In other news, the archives are back. Oh yes, all 215 previous posts can now be accessed by clicking on the desired month in the right navigation there. Because I know you really, really, wanted to read that post about yarn, Celtic trees, and a Jorie Graham poem again. (Many thanks to the future Mr. and Mrs. Kitty for the help.)
PS-For those of you who like that sort of thing, the RSS feed is back, too.
Sleeve Island
I’ve been reading a lot of knitting blogs this week, and apparently that’s where you go when you knit sleeves. I think the idea behind the name is that sleeves take so damn long to knit you feel like you’re stuck on them–stuck on Sleeve Island. I may be marooned on Sleeve Island, since last night I unraveled about nine inches of the first sleeve, due to a too-tight wrist and a baggy elbow.

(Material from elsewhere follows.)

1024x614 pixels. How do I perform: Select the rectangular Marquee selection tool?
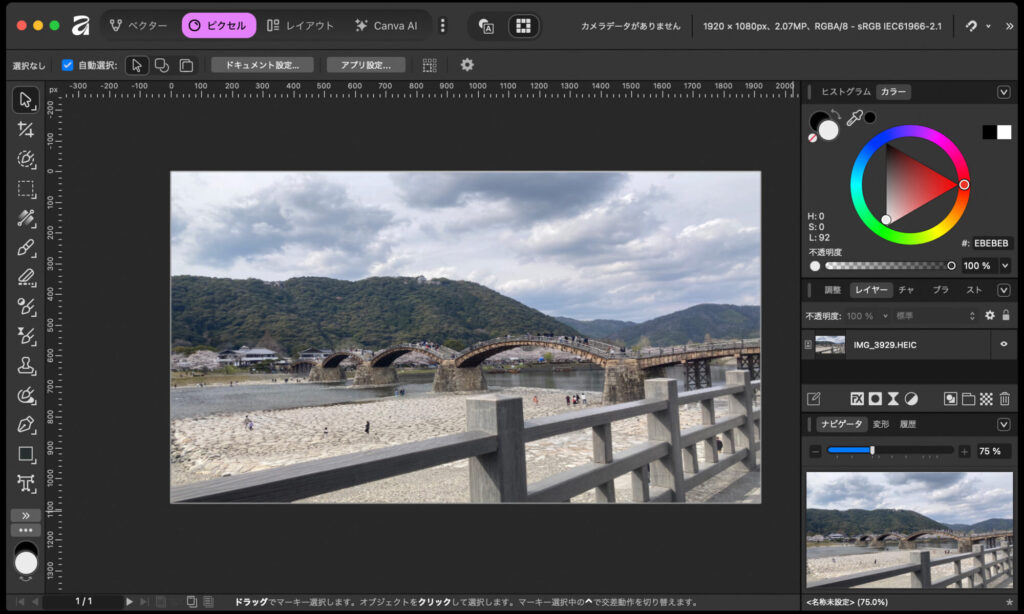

But I told myslef that if it’s worth doing and giving myself carpal tunnel syndrome, it’s worth doing right. So I’ll start over tomorrow night, and until further notice be on Sleeve Island. Maybe there will be caabana boys!
Why I Love M.F.K. Fisher:
Consider this passage:
“As for dining in love, I can think of a lunch at the Lafayette in New York, in the front cafe with the glass pushed back and the May air flowing almost visibly over the marble tabletops, and a waiter named Pons, and a bottle of Louis Martini’s Folle Blanche and moules-more-or-less-marinieres but delicious, and then a walk in new black-heeled shoes with white stitching on them beside a man I had just met and a week later was to marry, in spite of my obdurate resove never to marry again and my cynical recognition of his super-salesmanship.”
And consider that in the middle of that description of food and that pithy (and bitchy!) character summary, she mentions what shoes she was wearing. Now you see why.